KPPU Siap Sidangkan Dugaan Kartel Bunga Pinjol, OJK Mulai Intervensi Pasar

Get real time updates directly on you device, subscribe now.

SurabayaPostNews: Kasus dugaan praktik kartel dalam industri pinjaman online (pinjol) telah memasuki tahap pemberkasan di Komisi Pengawas Persaingan Usaha (KPPU). Jika sesuai jadwal, persidangan kasus ini diperkirakan akan berlangsung pada Mei 2025.

Menurut Kepala Biro Humas dan Kerja Sama KPPU, Deswin Nur, kasus ini saat ini sedang melalui proses pemberkasan sebelum disidangkan. “Belum ada jadwal pasti, tetapi berdasarkan jumlah hari pemberkasan, kemungkinan sidang dimulai pada Mei,” ujarnya kepada CNBC Indonesia, Rabu (12/3/2025).

Dugaan utama dalam kasus ini adalah adanya kesepakatan penetapan suku bunga oleh sejumlah platform fintech peer-to-peer (P2P) lending sebelum tahun 2023. Praktik ini diduga melanggar prinsip persaingan usaha yang sehat, terlebih sebelum Otoritas Jasa Keuangan (OJK) menerapkan regulasi terkait bunga pinjaman online.

Deputi Komisioner Pengawas Perilaku Pelaku Usaha Jasa Keuangan dan Pelindungan Konsumen OJK, Rizal Ramadhani, menyatakan bahwa pihaknya kini lebih aktif mengawasi industri ini. “Awalnya, pasar pinjol dibiarkan berjalan sesuai mekanisme permintaan dan penawaran. Namun, dengan lonjakan bunga yang tidak terkendali, kami kini mulai melakukan intervensi,” ujarnya.

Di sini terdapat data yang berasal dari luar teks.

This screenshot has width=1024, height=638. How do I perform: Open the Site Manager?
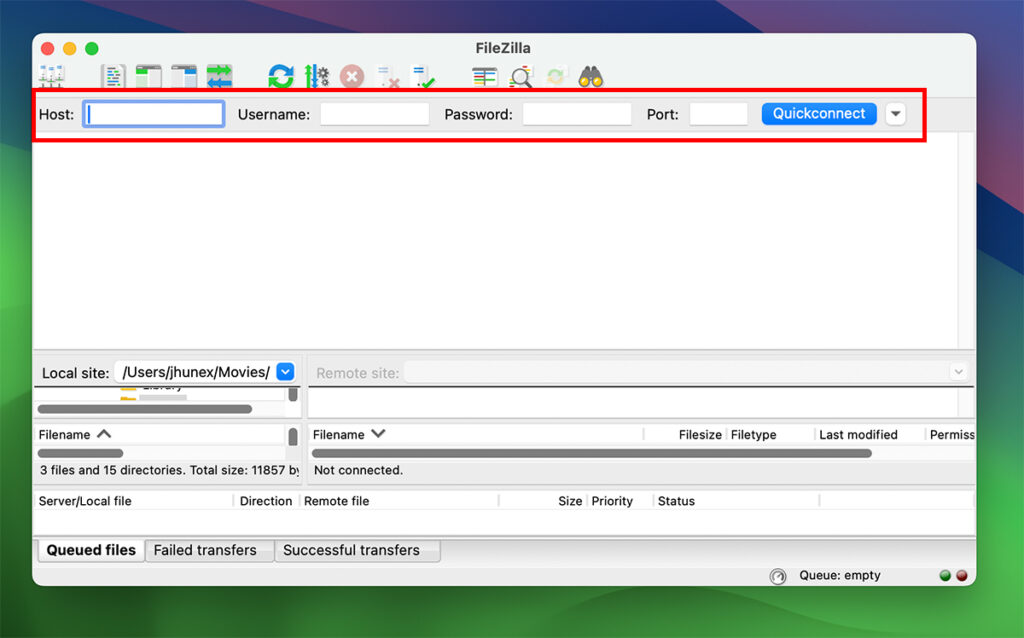(x=51, y=76)
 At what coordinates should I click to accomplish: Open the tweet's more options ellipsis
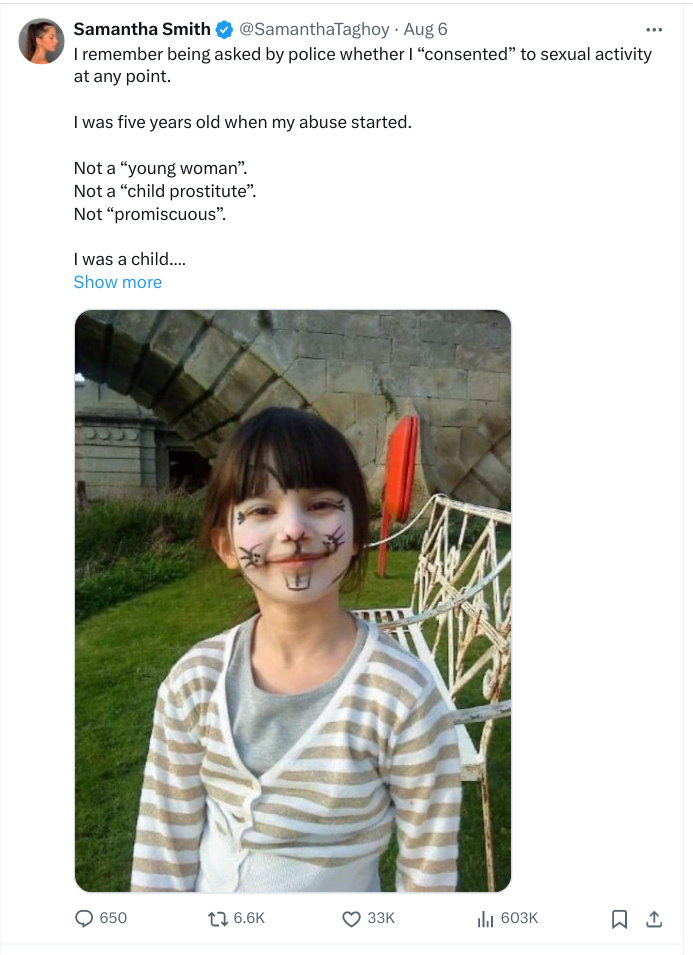654,30
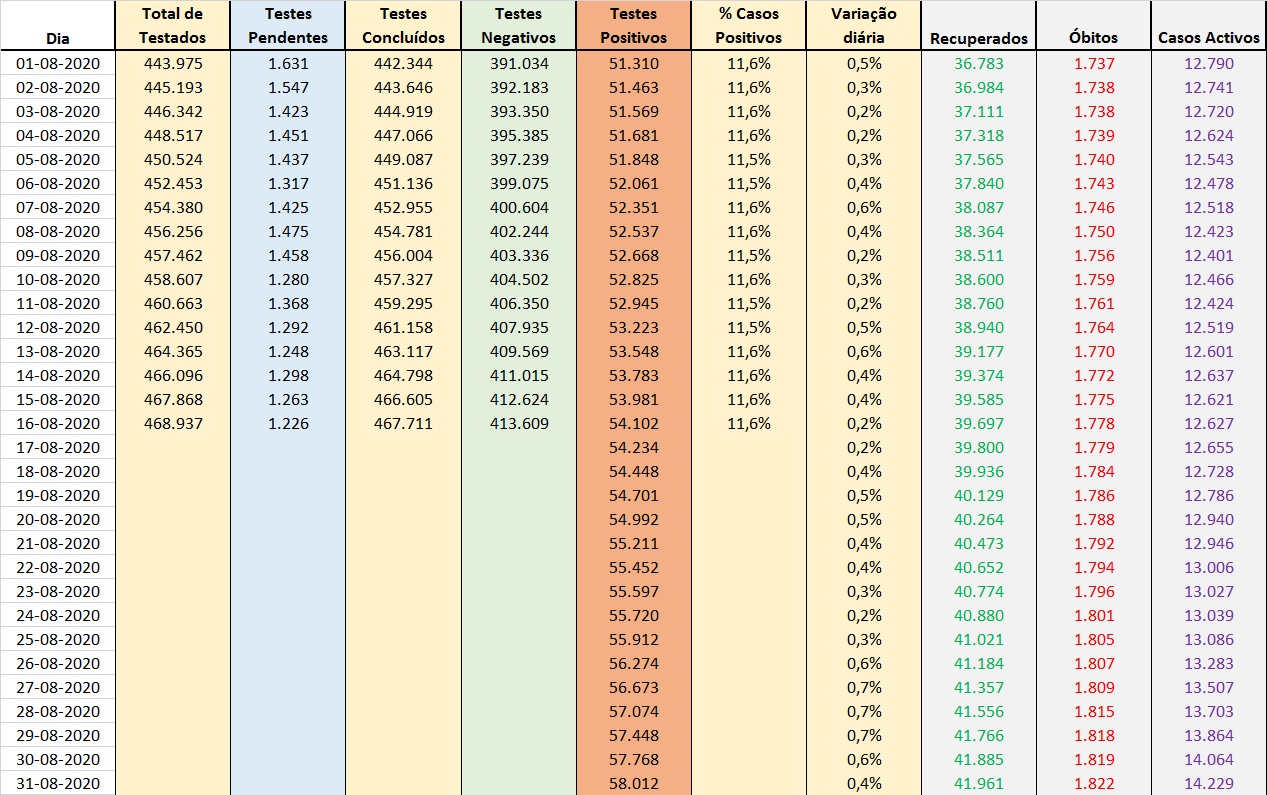Select the date cell 01-08-2020
The image size is (1267, 795).
point(58,64)
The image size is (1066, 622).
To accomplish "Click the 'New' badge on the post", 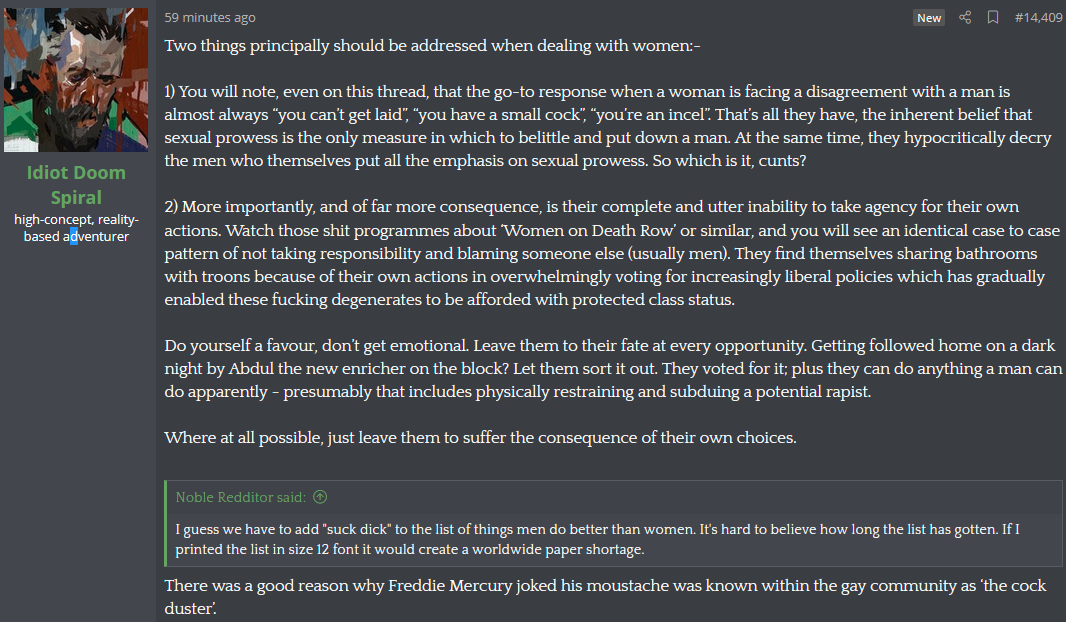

Rizal juga mengakui bahwa model bisnis pinjol memang cenderung mengenakan suku bunga tinggi karena sistem perhitungan berbasis harian dan jangka waktu pinjaman yang singkat, rata-rata tidak lebih dari tiga bulan. Meski awalnya ditujukan untuk membantu UMKM, banyak pengguna yang justru memanfaatkan pinjaman untuk kebutuhan konsumtif, bukan produktif.

44 Perusahaan Pinjol Jadi Tersangka Kartel

Dalam penyelidikannya, KPPU menetapkan 44 perusahaan pinjol sebagai terlapor atas dugaan praktik kartel dalam penetapan bunga. Investigasi ini didasarkan pada dugaan bahwa perusahaan-perusahaan tersebut secara kolektif mengatur harga bunga pinjaman, yang berpotensi melanggar UU No. 5 Tahun 1999 tentang Larangan Praktik Monopoli dan Persaingan Tidak Sehat.

Dalam tahap penyelidikan awal, KPPU menemukan bahwa Asosiasi Fintech Pendanaan Bersama Indonesia (AFPI) menerbitkan pedoman yang mengatur batas suku bunga pinjol. Pada 2021, batas bunga harian ditetapkan tidak lebih dari 0,4 persen, sementara sebelumnya batasnya adalah 0,8 persen. Meskipun tampak seperti langkah pengendalian, regulasi internal ini justru membuka potensi kartelisasi karena seluruh platform menerapkan tarif yang seragam tanpa kompetisi yang sehat.

KPPU menyatakan telah mengantongi satu alat bukti pelanggaran dan akan memanggil pihak-pihak terkait, termasuk perusahaan pinjol, saksi, serta ahli untuk memperkuat bukti hukum. Jika terbukti bersalah, perusahaan-perusahaan ini berpotensi menghadapi sanksi berat, termasuk denda besar dan pembatasan operasional.

Kasus ini menimbulkan pertanyaan serius mengenai regulasi industri fintech di Indonesia. Apakah intervensi OJK dan investigasi KPPU cukup untuk membenahi sektor ini? Atau justru praktik serupa akan terus berulang dengan wajah baru?